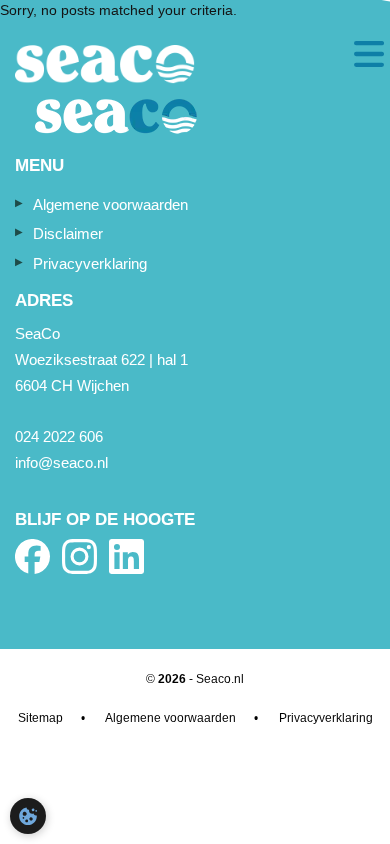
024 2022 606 (59, 436)
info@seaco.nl (61, 462)
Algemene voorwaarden (110, 204)
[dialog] (28, 816)
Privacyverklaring (90, 263)
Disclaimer (68, 233)
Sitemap (40, 718)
━━━━━━
### What is being asked
Please copy out the material above exactly, with the images removed.

### Response to this exercise
024 2022 606 (59, 436)
info@seaco.nl (61, 462)
Algemene voorwaarden (110, 204)
[dialog] (28, 816)
Privacyverklaring (90, 263)
Disclaimer (68, 233)
Sitemap (40, 718)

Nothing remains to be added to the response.